But I have not told you what a pleasure it was to see again Mrs P. A. Booty & to be introduced to the first crowd baby. Query:—am I now Great Grandpapa? Answer:—No: because Percy was always known as “PA”. Unlike the Jerome K Jeromian infant “lots of hair”. “More hair than poor Grandpa haven’t you baby?”

So a pleasant few hours; & then Percy & I are carried away to the Shepherd steamer. Percy regards 3 days on the boat {7} as the 8th wonder of the world. It also tickles him to see me. For my own part, [I am] getting used to finding friends scattered about the vast peninsular.

The Anglo Indian takes beds chairs, table, & servants on board who provide meals. For the Indian cook can cook anywhere; one frying pan is all he wants & will serve you up a dinner of 6 courses. Moreover you can have it at any time. The correct hour is always 8; but if you call out at 6.30, 7, 7.30, 8, 8.30[,] 9.0, 9.30, 10.0 “Boy bring dinner”. Dinner comes.

And so we dine & I am initiated into the mysteries of picquet, sleep on deck, have chota hazri & [1 Mar.] reach Kundapur. Fine bungalow, coming right down to the water’s edge, magnificent view across the backwater—Booty’s head quarters. Sing the glory of the cocoanut palm; all the banks & all the islands of all the rivers of S. Canara are cocoanut palms, cocoanut palms, cocoanut palms. You look North & you see cocoanut palms, you look South & you see cocoanut palms you look East & you see cocoanut palms you look West & you see cocoanut palms; Mangalore is cocoanut palms. Great feathery fans of green resting on brown trunks. This is South Canara.
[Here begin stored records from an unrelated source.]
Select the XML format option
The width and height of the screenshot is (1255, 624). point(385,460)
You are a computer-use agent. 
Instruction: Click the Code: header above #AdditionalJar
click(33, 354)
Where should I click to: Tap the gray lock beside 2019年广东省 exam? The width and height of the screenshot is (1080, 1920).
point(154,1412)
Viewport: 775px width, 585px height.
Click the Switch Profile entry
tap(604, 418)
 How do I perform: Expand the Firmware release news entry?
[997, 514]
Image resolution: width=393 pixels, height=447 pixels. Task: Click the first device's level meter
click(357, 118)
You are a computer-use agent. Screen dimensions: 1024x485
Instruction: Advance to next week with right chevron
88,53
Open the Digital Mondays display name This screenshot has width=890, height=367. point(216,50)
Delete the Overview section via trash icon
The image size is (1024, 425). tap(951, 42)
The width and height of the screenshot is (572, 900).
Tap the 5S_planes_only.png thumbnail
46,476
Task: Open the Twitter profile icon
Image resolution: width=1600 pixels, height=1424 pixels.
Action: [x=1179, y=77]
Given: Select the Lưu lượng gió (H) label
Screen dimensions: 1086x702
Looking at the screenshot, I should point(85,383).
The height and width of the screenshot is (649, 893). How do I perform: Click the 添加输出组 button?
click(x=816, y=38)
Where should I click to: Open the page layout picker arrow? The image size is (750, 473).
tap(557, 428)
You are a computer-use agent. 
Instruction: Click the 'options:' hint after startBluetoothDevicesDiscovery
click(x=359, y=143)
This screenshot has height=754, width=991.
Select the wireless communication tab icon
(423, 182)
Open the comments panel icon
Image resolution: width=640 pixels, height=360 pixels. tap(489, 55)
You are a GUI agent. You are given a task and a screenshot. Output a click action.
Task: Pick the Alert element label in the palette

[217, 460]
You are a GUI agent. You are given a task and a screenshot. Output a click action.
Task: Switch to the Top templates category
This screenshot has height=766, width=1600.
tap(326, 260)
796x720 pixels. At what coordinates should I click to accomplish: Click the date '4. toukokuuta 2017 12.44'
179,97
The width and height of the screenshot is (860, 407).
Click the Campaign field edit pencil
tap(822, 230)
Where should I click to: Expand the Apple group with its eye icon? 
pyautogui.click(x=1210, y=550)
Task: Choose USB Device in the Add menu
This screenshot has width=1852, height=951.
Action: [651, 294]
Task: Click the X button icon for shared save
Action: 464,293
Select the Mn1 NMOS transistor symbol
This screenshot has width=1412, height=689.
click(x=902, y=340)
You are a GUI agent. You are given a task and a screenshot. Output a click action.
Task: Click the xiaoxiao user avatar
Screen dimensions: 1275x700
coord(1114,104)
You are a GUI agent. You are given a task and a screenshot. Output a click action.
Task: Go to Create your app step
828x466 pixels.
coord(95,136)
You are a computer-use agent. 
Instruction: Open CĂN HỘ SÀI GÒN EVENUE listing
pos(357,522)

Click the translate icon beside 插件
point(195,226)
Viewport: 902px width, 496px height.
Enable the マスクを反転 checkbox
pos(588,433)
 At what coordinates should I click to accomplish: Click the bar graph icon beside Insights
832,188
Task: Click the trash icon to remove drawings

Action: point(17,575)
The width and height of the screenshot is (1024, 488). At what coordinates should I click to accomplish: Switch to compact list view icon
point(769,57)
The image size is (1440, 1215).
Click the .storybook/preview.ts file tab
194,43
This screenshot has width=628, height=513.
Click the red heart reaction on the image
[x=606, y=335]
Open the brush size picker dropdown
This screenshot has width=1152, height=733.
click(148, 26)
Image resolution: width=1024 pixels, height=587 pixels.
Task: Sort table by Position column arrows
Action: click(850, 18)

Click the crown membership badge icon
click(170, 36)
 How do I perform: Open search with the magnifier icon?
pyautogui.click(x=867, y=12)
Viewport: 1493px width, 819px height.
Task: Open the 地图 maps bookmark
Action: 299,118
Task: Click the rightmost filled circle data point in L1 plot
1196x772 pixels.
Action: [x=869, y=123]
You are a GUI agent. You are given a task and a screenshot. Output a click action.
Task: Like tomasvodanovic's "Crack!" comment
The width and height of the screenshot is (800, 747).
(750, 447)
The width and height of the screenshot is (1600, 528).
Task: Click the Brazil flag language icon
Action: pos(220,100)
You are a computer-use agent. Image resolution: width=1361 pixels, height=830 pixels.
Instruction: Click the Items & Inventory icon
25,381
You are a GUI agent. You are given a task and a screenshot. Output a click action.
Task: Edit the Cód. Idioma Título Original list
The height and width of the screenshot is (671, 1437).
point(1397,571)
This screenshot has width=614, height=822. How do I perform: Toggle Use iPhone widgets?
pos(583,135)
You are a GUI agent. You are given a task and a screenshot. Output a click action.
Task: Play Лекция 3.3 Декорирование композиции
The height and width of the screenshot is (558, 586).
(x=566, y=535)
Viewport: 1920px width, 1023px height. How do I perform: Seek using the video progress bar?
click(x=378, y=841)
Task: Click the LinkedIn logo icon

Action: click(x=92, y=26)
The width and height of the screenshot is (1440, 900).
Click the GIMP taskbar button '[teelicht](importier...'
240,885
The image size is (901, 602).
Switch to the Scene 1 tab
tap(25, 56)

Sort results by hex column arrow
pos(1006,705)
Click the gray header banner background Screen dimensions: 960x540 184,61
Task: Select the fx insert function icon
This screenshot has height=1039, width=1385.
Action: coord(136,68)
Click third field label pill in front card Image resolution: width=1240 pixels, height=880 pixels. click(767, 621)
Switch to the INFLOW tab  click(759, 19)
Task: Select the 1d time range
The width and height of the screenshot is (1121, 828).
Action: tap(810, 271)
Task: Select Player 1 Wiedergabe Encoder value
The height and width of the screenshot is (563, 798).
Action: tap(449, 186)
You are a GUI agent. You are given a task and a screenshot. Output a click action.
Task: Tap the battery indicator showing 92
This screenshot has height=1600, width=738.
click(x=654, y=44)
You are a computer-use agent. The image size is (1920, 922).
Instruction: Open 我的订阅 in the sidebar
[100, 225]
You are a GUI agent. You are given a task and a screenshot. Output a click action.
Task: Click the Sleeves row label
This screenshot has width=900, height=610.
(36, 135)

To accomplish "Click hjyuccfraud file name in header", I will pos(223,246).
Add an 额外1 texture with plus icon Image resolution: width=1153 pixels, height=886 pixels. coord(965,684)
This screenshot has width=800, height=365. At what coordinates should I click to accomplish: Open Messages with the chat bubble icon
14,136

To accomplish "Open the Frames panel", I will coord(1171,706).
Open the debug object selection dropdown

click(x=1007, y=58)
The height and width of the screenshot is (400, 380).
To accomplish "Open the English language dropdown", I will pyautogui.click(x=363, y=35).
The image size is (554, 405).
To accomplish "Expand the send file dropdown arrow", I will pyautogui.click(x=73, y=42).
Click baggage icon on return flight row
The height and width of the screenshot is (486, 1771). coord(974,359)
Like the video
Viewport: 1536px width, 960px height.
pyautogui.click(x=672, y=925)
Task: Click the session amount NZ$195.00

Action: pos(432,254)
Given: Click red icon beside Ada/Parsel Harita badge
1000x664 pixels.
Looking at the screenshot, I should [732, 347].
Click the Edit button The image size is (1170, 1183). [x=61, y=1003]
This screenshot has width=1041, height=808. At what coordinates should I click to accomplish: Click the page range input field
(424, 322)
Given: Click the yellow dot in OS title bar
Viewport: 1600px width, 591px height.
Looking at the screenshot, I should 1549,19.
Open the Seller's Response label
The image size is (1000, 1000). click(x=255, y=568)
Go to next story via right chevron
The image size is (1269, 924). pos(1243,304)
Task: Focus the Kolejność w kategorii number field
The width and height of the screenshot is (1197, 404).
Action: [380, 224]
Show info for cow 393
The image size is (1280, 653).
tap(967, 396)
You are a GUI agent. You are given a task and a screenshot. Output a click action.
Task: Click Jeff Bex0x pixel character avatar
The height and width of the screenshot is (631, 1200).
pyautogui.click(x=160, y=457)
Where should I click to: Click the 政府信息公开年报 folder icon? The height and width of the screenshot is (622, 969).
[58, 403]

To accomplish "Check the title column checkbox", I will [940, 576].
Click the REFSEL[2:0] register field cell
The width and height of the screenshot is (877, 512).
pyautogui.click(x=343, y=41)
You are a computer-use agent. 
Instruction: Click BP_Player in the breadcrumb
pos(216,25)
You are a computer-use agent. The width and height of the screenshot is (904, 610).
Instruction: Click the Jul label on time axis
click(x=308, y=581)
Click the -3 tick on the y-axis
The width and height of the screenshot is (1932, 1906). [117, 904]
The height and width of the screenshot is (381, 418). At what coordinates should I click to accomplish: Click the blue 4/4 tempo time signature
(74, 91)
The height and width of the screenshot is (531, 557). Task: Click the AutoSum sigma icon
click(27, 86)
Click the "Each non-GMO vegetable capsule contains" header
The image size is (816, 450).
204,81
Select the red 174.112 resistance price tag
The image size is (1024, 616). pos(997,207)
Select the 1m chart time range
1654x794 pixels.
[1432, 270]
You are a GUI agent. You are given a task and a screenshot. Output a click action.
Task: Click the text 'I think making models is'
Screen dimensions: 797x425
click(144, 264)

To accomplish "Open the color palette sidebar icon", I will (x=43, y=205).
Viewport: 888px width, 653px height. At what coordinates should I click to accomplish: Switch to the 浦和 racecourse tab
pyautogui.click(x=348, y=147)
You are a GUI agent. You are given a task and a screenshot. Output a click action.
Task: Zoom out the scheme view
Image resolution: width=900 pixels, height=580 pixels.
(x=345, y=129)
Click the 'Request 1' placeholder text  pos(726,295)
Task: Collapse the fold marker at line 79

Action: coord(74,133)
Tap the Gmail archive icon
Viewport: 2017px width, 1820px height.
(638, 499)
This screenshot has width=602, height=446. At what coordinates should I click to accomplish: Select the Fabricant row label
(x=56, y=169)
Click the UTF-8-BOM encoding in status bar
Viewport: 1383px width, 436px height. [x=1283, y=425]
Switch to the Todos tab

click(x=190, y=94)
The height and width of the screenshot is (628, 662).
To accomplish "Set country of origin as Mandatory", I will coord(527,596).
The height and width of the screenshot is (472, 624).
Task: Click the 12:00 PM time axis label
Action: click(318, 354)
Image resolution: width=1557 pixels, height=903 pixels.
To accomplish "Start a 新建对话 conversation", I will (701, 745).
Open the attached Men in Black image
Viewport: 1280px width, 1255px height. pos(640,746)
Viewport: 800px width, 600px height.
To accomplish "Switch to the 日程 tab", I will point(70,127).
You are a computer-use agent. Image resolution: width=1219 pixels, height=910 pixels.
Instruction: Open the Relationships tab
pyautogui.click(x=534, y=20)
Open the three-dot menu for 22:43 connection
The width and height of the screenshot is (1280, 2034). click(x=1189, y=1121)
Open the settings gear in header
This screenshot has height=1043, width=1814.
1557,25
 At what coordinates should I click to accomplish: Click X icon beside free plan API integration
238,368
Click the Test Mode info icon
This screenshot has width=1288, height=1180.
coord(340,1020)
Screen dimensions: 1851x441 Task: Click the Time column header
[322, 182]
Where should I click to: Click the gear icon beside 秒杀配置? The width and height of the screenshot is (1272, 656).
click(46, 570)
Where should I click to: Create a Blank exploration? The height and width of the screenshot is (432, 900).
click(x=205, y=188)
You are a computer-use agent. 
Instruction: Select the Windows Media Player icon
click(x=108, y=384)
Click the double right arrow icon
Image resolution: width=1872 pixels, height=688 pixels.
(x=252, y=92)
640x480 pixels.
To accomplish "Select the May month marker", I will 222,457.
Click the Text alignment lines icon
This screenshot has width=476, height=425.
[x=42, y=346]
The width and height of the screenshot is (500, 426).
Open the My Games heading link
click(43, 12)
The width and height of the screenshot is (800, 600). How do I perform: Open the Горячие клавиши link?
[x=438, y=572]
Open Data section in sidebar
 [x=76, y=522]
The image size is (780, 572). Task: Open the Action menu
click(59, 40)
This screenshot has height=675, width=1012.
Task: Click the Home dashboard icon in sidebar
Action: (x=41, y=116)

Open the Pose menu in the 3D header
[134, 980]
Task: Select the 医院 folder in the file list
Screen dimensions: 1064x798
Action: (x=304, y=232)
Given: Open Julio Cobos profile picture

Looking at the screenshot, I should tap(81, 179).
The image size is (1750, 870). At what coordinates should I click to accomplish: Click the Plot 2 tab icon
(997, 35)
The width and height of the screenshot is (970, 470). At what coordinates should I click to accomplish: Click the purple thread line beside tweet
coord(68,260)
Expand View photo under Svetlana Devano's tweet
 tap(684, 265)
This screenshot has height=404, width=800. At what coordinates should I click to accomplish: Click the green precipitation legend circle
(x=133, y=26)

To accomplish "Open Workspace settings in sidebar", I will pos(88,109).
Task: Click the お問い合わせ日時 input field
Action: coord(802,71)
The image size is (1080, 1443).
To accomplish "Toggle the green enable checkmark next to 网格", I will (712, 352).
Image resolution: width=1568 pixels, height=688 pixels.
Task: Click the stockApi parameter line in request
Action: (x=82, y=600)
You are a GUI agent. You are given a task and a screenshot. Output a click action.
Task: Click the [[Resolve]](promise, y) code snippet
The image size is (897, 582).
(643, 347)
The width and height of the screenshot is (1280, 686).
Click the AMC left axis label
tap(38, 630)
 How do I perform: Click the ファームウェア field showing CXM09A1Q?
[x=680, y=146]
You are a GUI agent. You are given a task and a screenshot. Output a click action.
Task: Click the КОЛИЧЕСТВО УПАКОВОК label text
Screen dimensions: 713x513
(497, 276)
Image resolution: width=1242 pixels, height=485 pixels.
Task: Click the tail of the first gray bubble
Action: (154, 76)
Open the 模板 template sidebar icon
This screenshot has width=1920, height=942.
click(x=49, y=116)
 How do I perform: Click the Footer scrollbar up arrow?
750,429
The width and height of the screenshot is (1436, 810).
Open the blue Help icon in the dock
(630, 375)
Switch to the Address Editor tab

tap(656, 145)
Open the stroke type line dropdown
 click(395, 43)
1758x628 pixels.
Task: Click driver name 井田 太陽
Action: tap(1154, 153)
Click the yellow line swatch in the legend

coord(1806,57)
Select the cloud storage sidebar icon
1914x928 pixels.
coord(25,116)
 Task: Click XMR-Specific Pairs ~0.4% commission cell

I have said Kundapur is Booty’s head quarters, but no other Europeans live there; so his wife stays at Mangalore when he goes out into camp. Mangalore is chief station of district, & head quarters of Collector & assistant Collector, but Booty is head assistant Collector & has head quarters of his own[;] he is also head assistant magistrate—the two things always go together—unlike Campbell & Adie who being a year junior are only assistant collectors & assistant magistrates. By the way, though, I should say that this is only an “acting” appointment of Booty’s; but you will find out when you have been in India some time that people are very rarely what they seem, they are only “acting”. Do not read a double entendre!

A ride in the morning, Booty tries cases, lawn tennis, dinner, picquet & bed; so a few days at Kundapur. [5 Mar.] Then out into camp {8}.

Now as “going into camp” is a thing which nearly all Government servants out here, have to do for a large part of their time, perhaps a few words in explanation may not be amiss.

In the first place you will observe that whether a man is in the ICS, is “forest officer”, or “policeman” or a multitude of other things his work will range over a considerable area, & though he will have a head quarters at a station, if his work is to be properly done he will frequently have to spend days & nights (for transit is slow) away from that station. No doubt some men might be inclined to shirk outside work & stay in a sociable station as long as possible. To prevent this there are a† certain regulations. In the first place ICS men are obliged to spend I believe at least 5 months out of a year in camp, & I think most other services have a similar rule. Moreover when out in camp a man draws T.A (Travelling Allowance), so many rupees a day according to his position, or if he “marches” more than 20 miles in the day so much per mile.

You will at once perceive that this is reasonable because he has to keep up his establishment at head quarters as well as that which he takes with him & the object is to encourage rather than discourage going out into camp. A man is “out in camp” whenever he is away from his head quarters, whether he is stopping at a friend’s bungalow, in a “traveller’s bungalow”, or actually under canvas.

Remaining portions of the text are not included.